## Supplied data
_ _ _ _ _
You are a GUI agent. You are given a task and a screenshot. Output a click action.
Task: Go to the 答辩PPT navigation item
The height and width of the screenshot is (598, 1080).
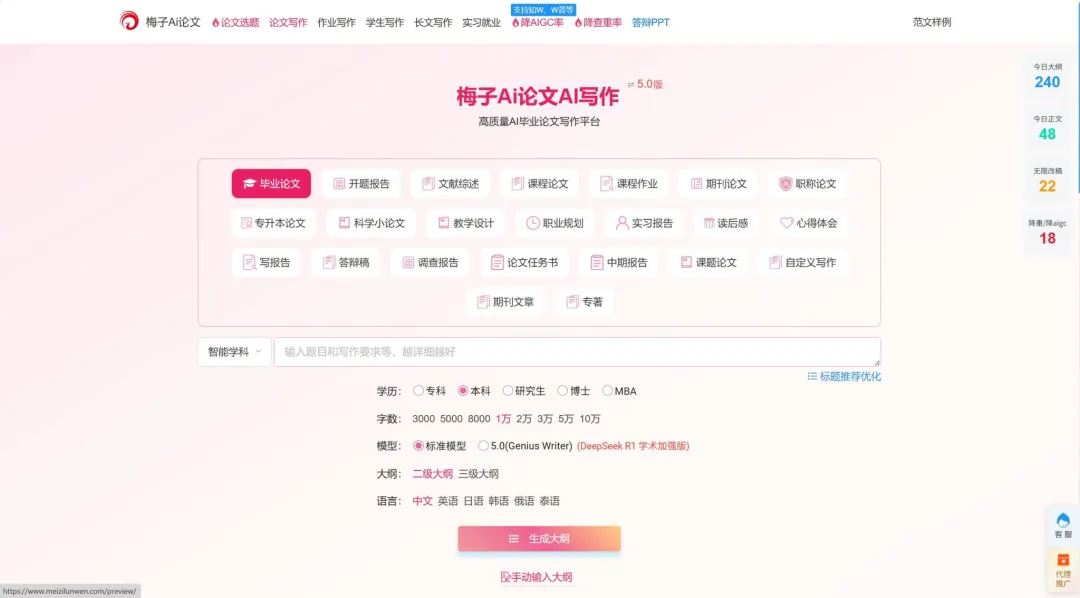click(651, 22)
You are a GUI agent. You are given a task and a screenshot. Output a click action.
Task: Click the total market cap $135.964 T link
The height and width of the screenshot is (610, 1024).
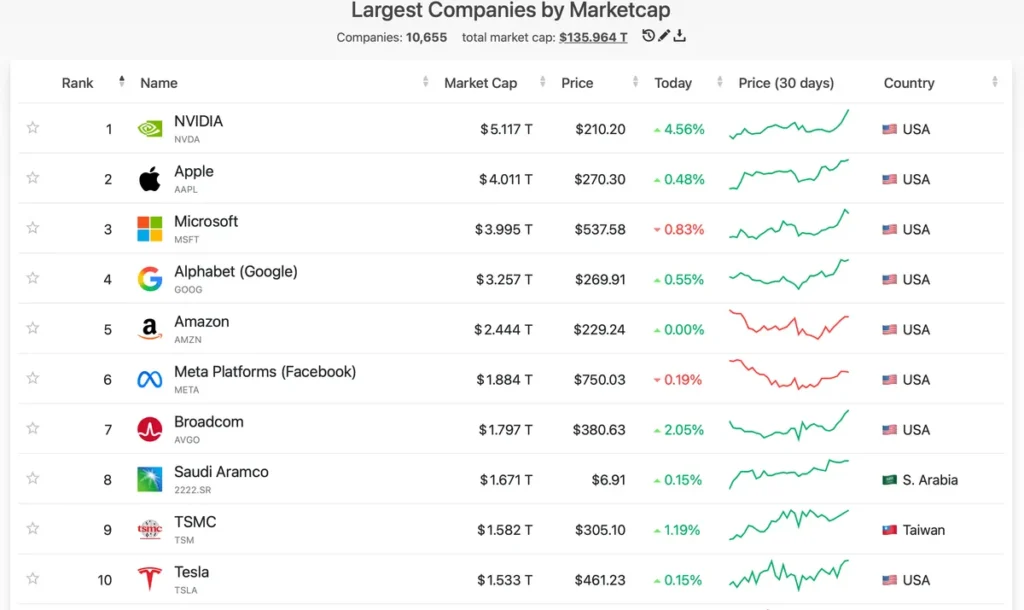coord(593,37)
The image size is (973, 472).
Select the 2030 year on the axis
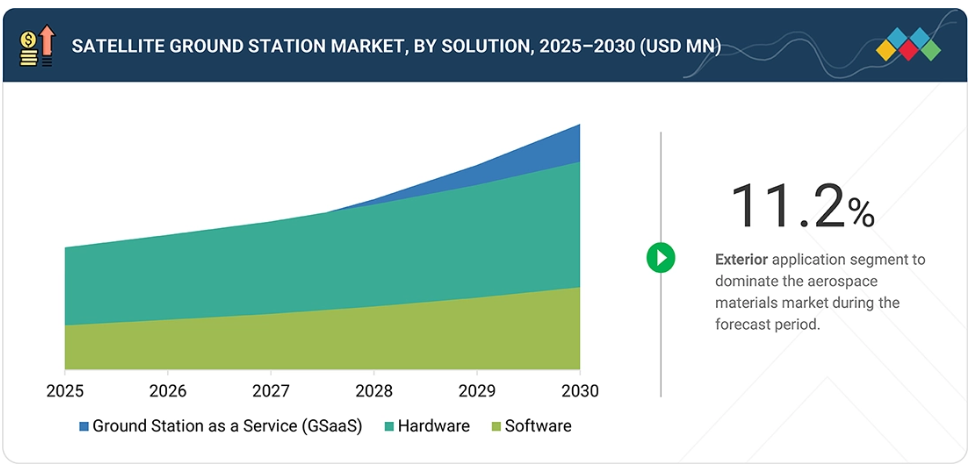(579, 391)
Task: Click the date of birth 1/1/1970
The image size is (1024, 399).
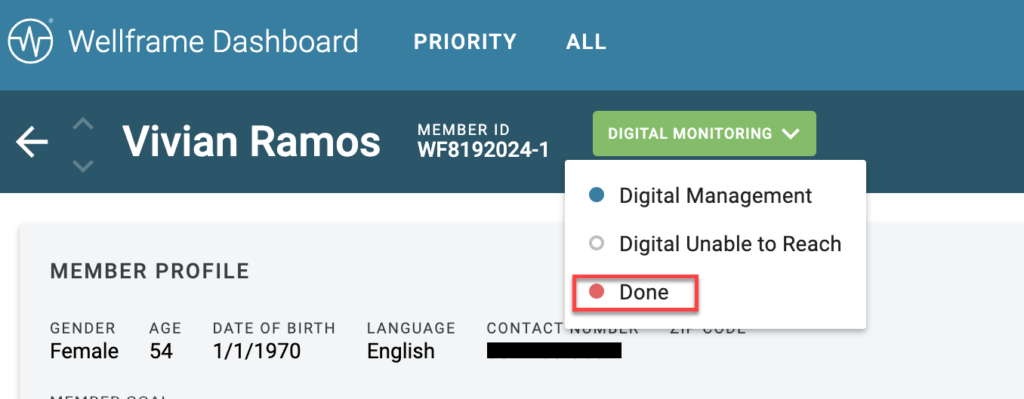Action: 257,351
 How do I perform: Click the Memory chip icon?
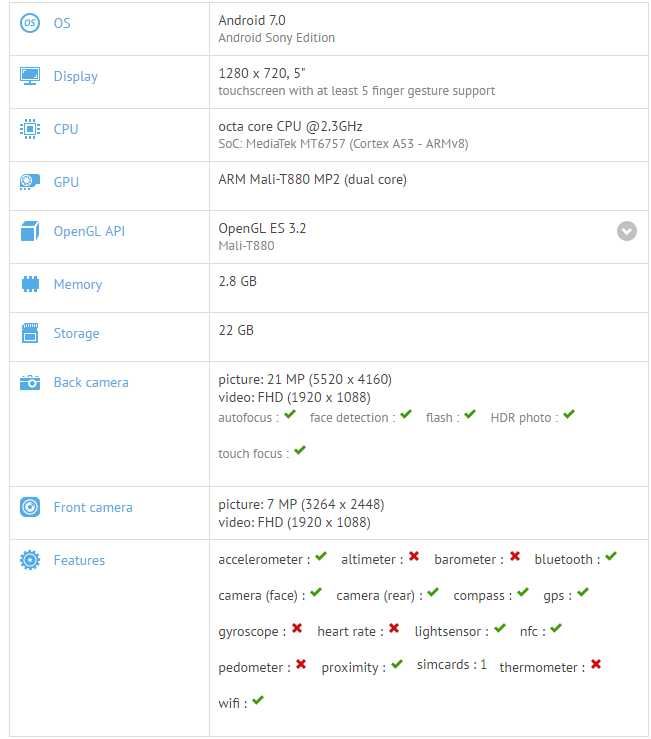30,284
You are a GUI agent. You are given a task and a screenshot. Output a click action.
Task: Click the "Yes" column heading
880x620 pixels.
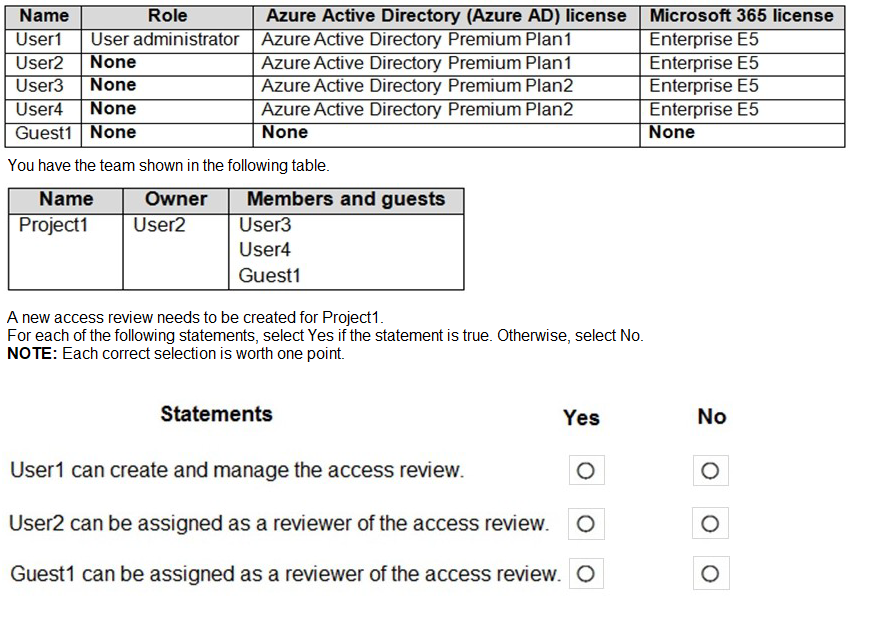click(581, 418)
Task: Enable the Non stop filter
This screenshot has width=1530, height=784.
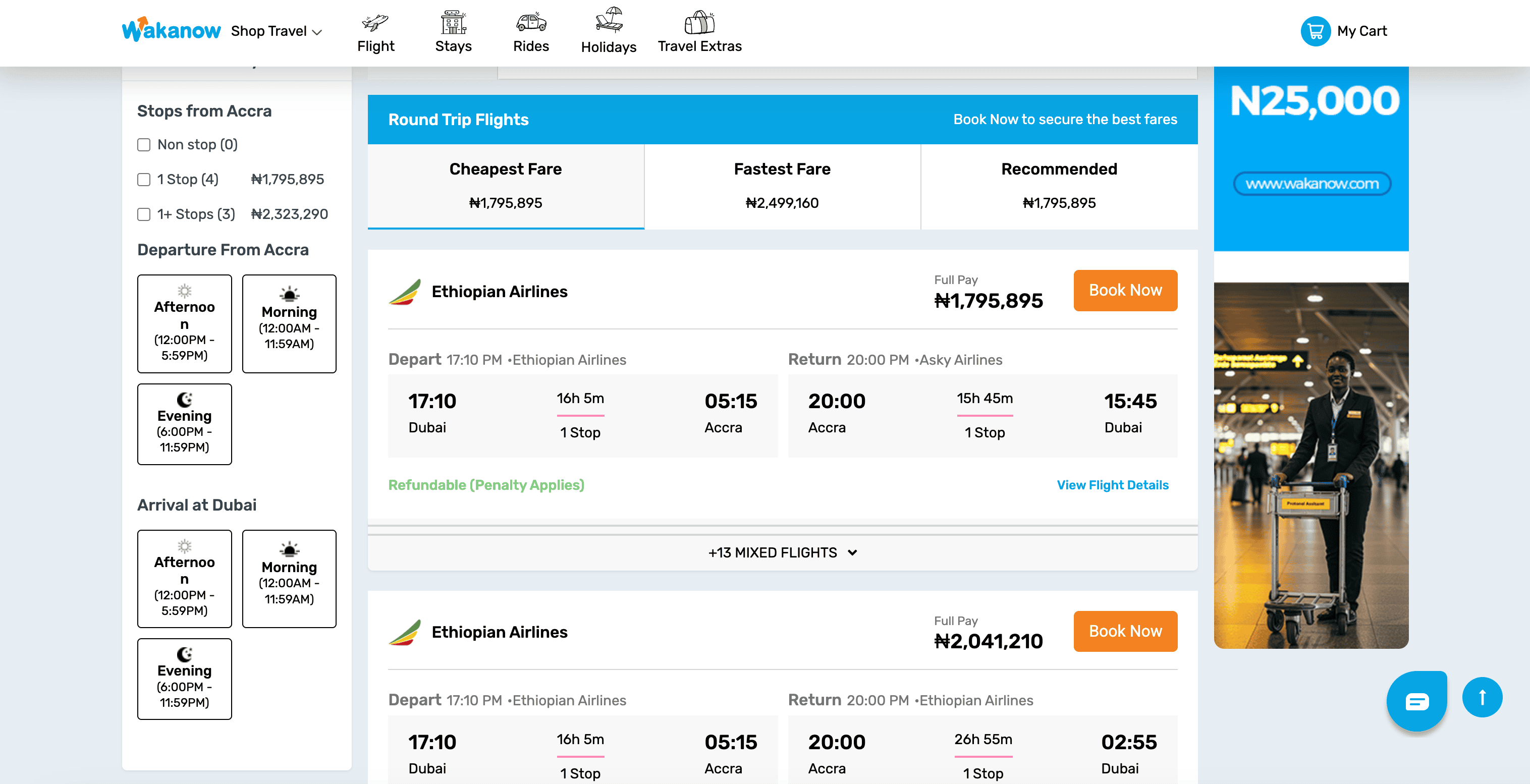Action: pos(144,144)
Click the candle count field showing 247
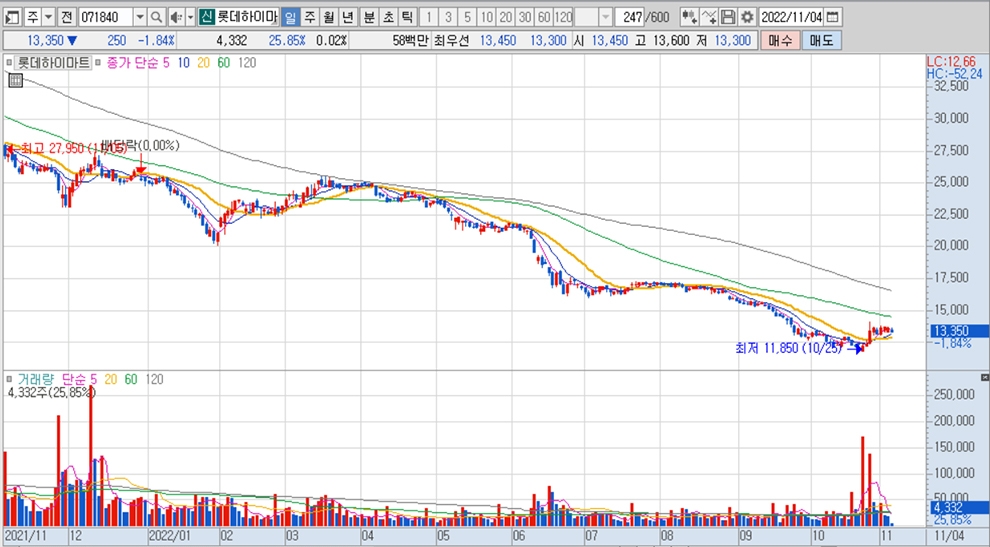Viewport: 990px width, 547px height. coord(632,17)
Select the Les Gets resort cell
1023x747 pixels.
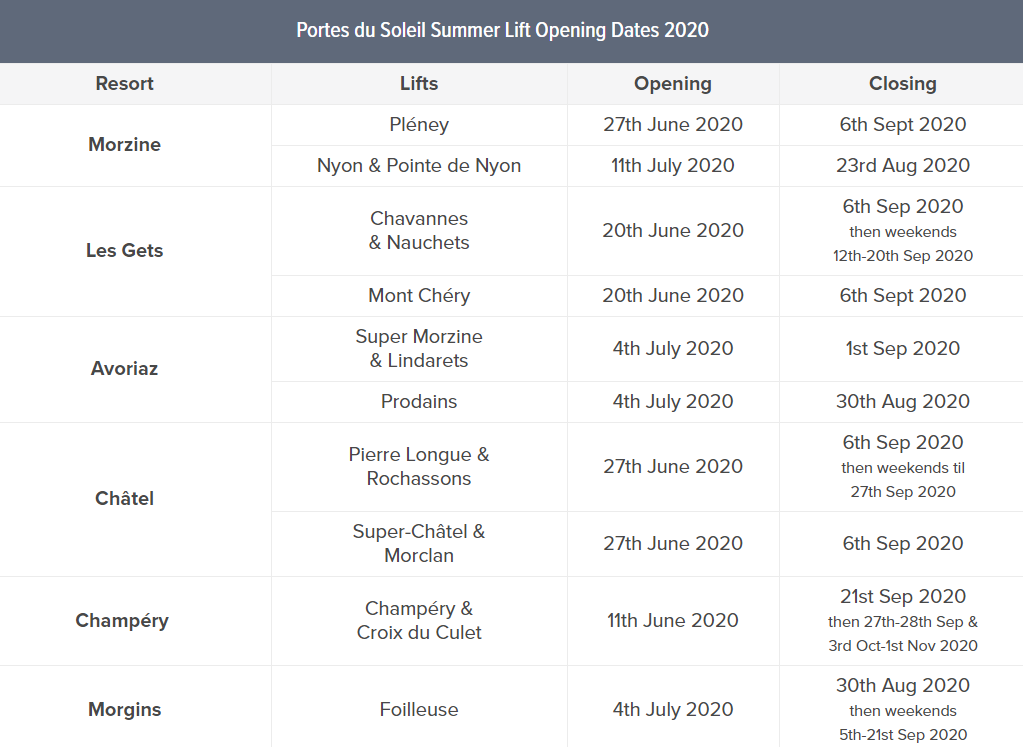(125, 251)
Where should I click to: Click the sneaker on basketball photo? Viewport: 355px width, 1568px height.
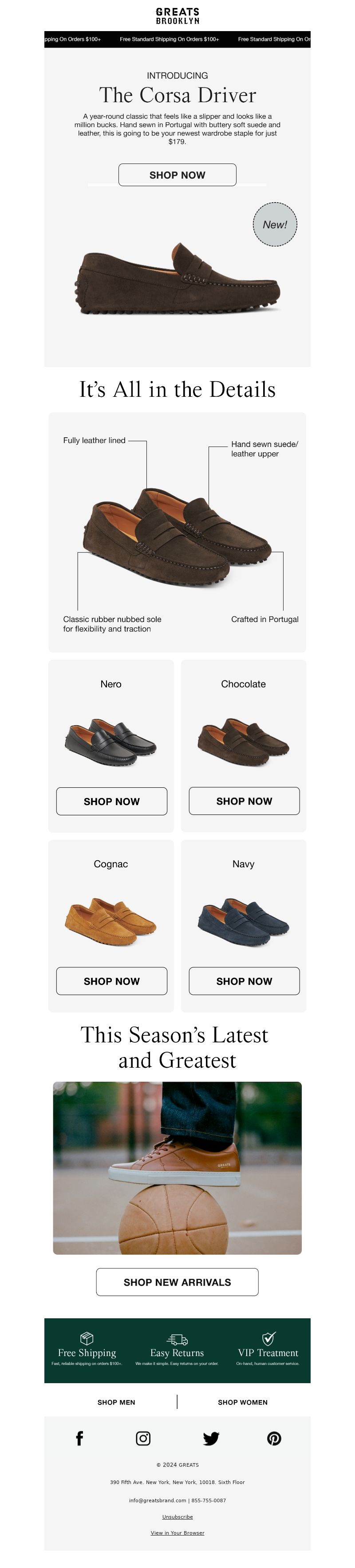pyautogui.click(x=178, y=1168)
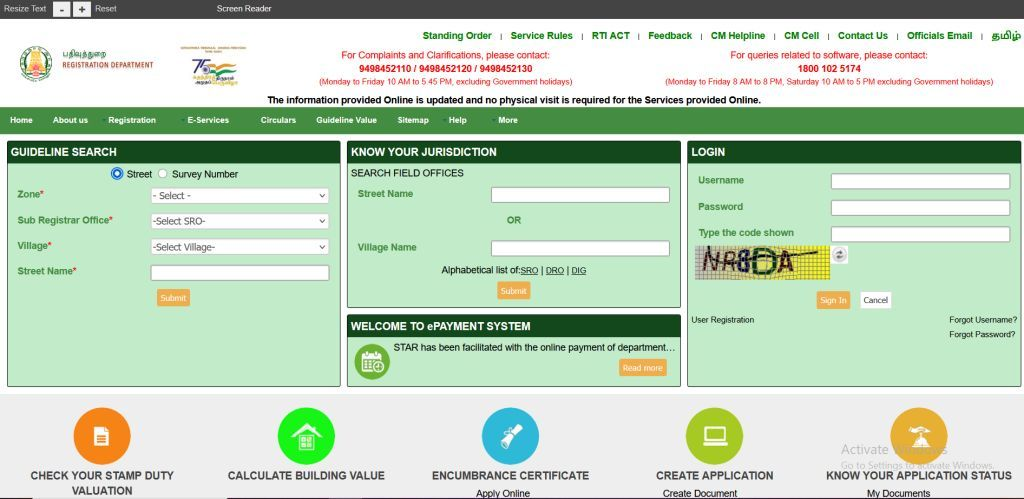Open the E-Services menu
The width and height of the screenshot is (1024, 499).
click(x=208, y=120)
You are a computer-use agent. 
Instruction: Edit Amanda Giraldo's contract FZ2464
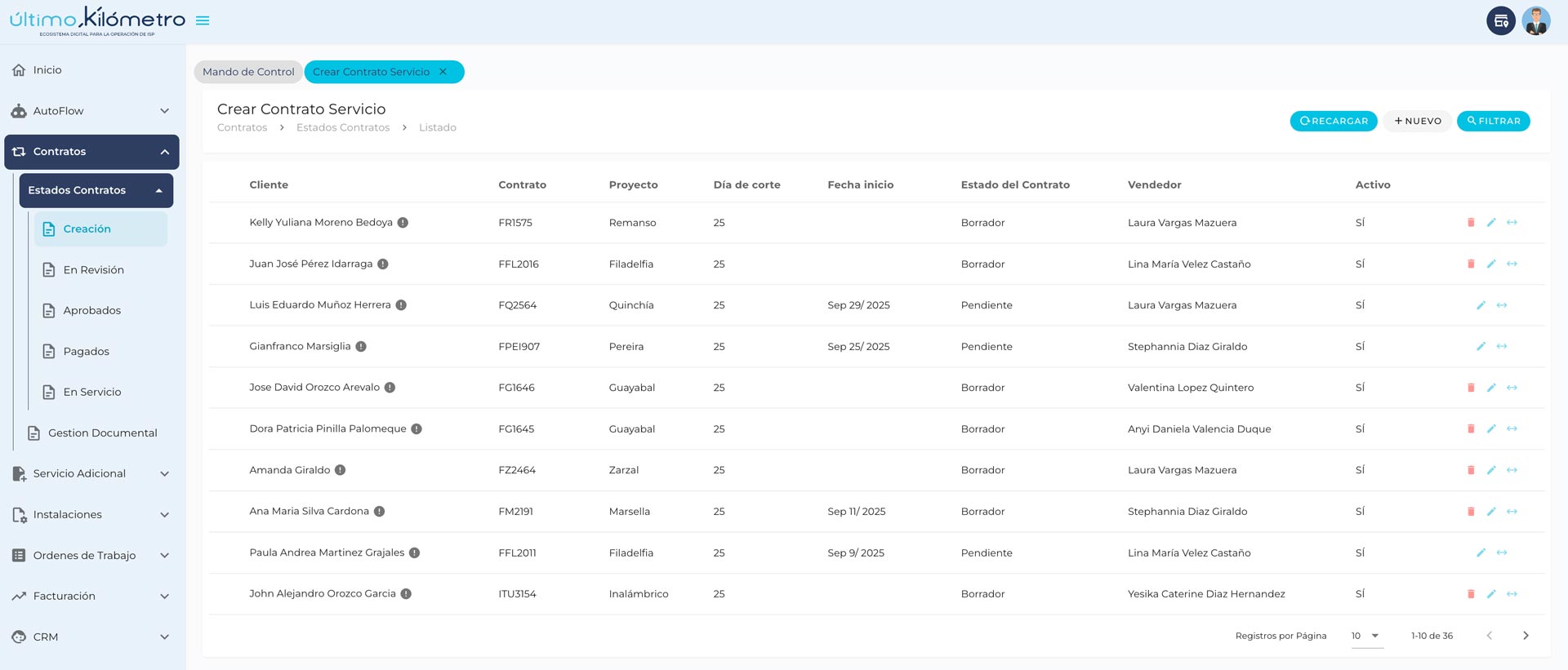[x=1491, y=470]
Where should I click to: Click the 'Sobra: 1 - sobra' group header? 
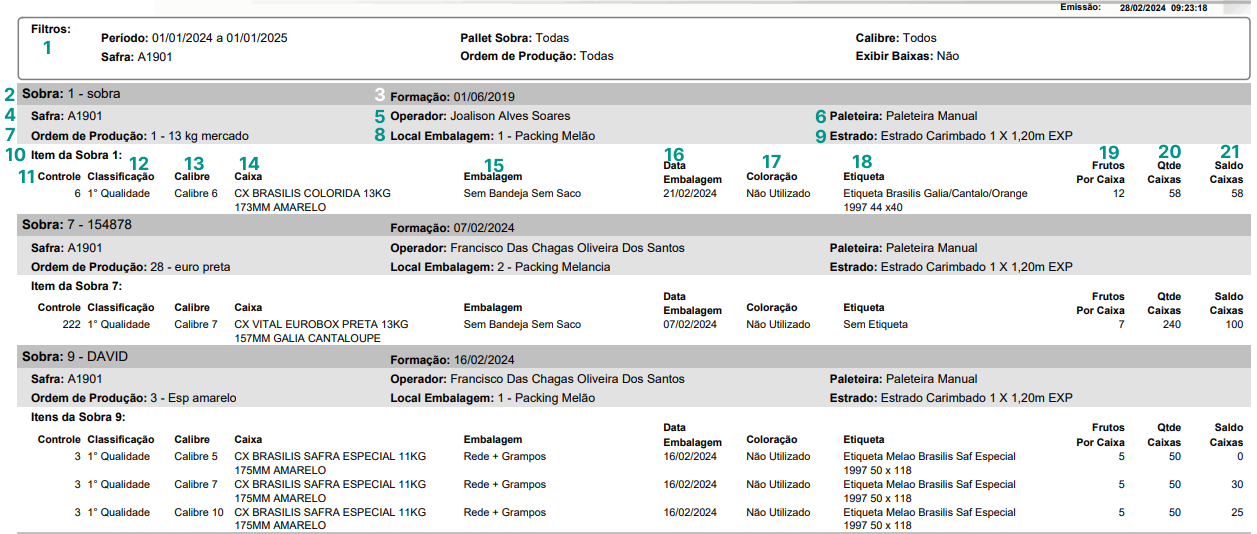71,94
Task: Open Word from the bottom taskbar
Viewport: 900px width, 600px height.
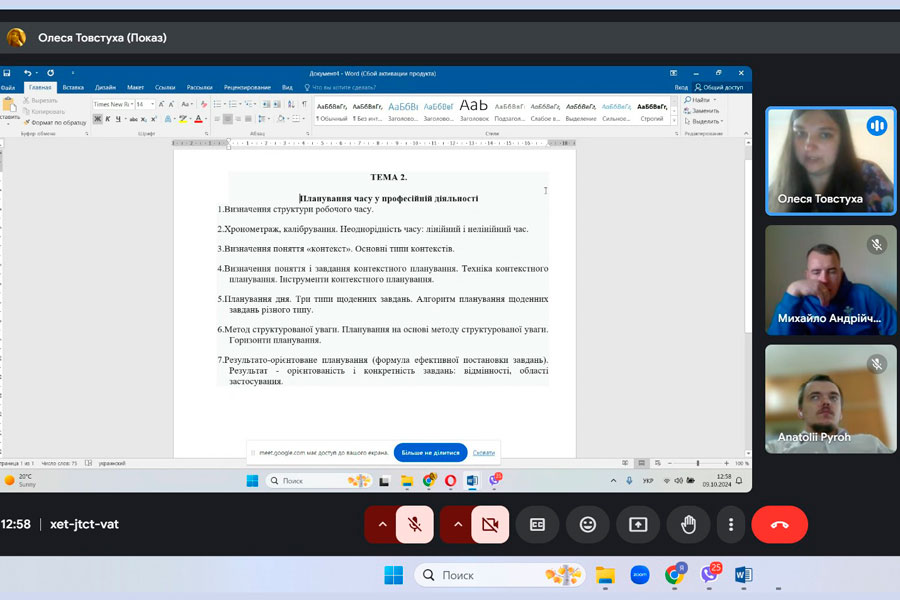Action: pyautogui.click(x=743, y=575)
_ _ _ _ _
Your response must restate every record above exactly, with each picture omitted.

## Output for this task
You are a GUI agent. You are given a task and a screenshot. Output a click action.
Task: Go to the 答辩PPT navigation item
The height and width of the screenshot is (598, 1080).
click(651, 22)
You are a GUI agent. You are given a task and a screenshot. Output a click action.
Task: Click the total market cap $135.964 T link
The height and width of the screenshot is (610, 1024).
coord(593,37)
The image size is (973, 472).
Select the 2030 year on the axis
(579, 391)
Task: Click the date of birth 1/1/1970
The image size is (1024, 399).
Action: 257,351
 How do I perform: Click the Memory chip icon?
30,284
You are a GUI agent. You are given a task and a screenshot. Output a click action.
Task: Click the "Yes" column heading
880x620 pixels.
click(581, 418)
Task: Enable the Non stop filter
This screenshot has width=1530, height=784.
Action: pos(144,144)
Click the candle count field showing 247
Viewport: 990px width, 547px height. coord(632,17)
Select the Les Gets resort cell
1023x747 pixels.
(125, 251)
Where should I click to: Click the sneaker on basketball photo? Viewport: 355px width, 1568px height.
pyautogui.click(x=178, y=1168)
Open the E-Services menu
The width and height of the screenshot is (1024, 499).
click(x=208, y=120)
You are a computer-use agent. 
Instruction: Edit Amanda Giraldo's contract FZ2464
[x=1491, y=470]
Where should I click to: Click the 'Sobra: 1 - sobra' group header? 
71,94
Task: Open Word from the bottom taskbar
Viewport: 900px width, 600px height.
Action: pyautogui.click(x=743, y=575)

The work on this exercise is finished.